Now others will say “well, the segregation is a function of residential housing patterns, our neighborhoods are segregated and our schools simply reflect that” But the problem with THAT argument is – it was not always so…

You see there once was a time in Wichita when we had a system made up entirely of neighborhood schools, and the Black population was pretty evenly spread between them.

In 1904 there were Black students in attendance in all of Wichita’s schools. 12 at Carleton, 56 at Emerson, 53 at Ingalls, 52 at Irving, 5 at Kellogg, 12 at Lincoln, 48 at Park, 9 at Washington, and 25 at Webster….

The truth is, we didn’t separate our children to allow them to attend schools in their neighborhoods… Our children were separated solely on the basis of their race REGARDLESS of their neighborhood.

The Board of Education here in Wichita fought against the laws of the State of Kansas for 27 consecutive years; passing ordinances, pushing for legislation in Topeka, and taking advantage of Supreme Court decisions such as Plessy Vs Fergussen, before they were able to successfully segregate the students at Park Elementary in 1906. They separated the children into different parts of the building with black students and black teachers on one side, and whites on the other.

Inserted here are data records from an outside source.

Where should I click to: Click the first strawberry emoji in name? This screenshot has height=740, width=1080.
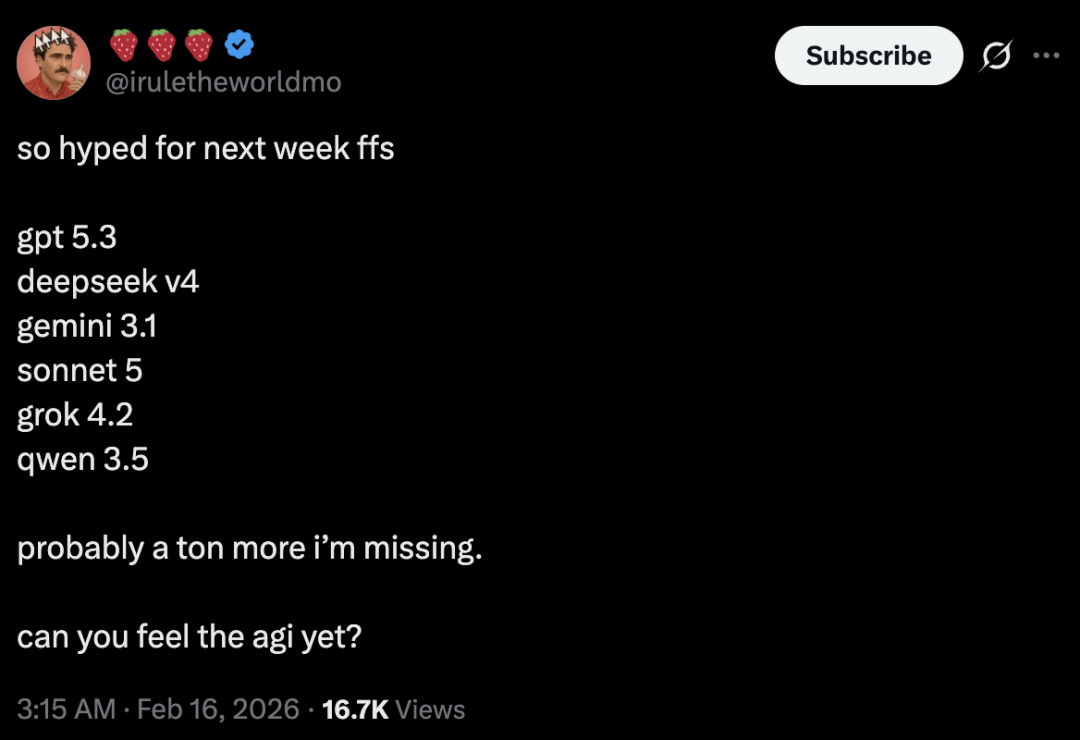click(x=124, y=44)
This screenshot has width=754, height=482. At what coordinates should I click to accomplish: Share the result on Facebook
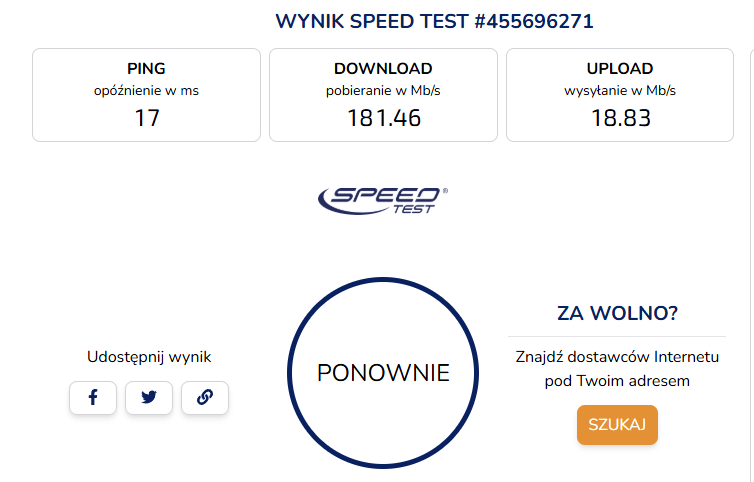pos(93,398)
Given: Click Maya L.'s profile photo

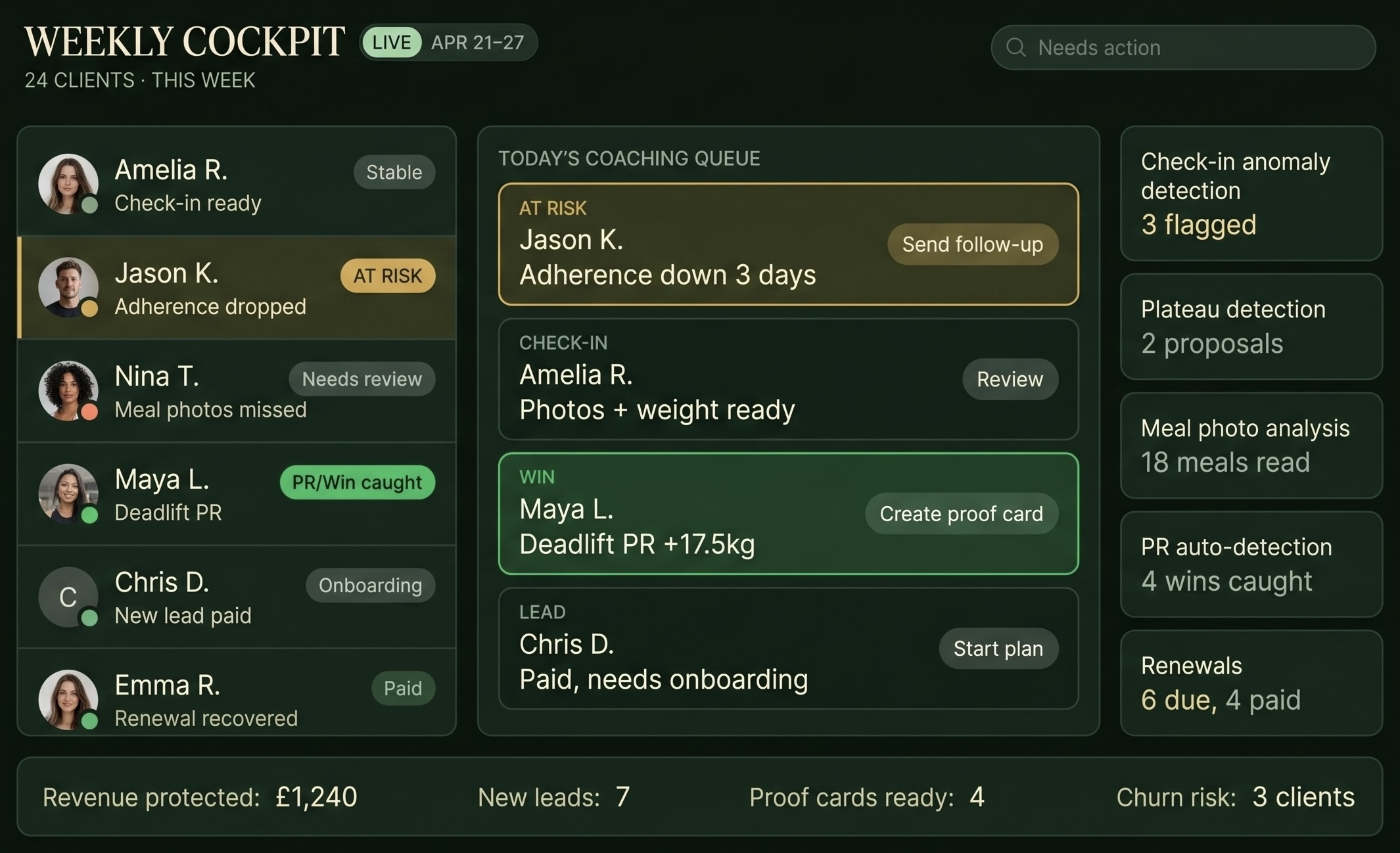Looking at the screenshot, I should 68,493.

They even erected a wall to divide the playground like Berlin…

But the Black parents fought back; in 1906, Sallie Rowles filed a lawsuit demanding the right to send her children to her neighborhood school. While she initially lost that case, the community took up a collection which allowed her to appeal her case to the Kansas Supreme Court who ruled in her favor and UPHELD their earlier decisions that the City of Wichita could not legally segregate their students.

Undaunted, the Wichita Board of Education would not give up; they collected 5,000 signatures on a petition to the Legislature to allow segregation in the schools. And in 1909, the same year that the NAACP was founded – exactly 100 years ago – after 30 long years of fighting - the President of the Wichita School Board, Rudolph Hatfield, led a sucessful effort to pass Senate bill 250 which REPEALED the State laws which forbade segregation and a New educational era was born in Kansas…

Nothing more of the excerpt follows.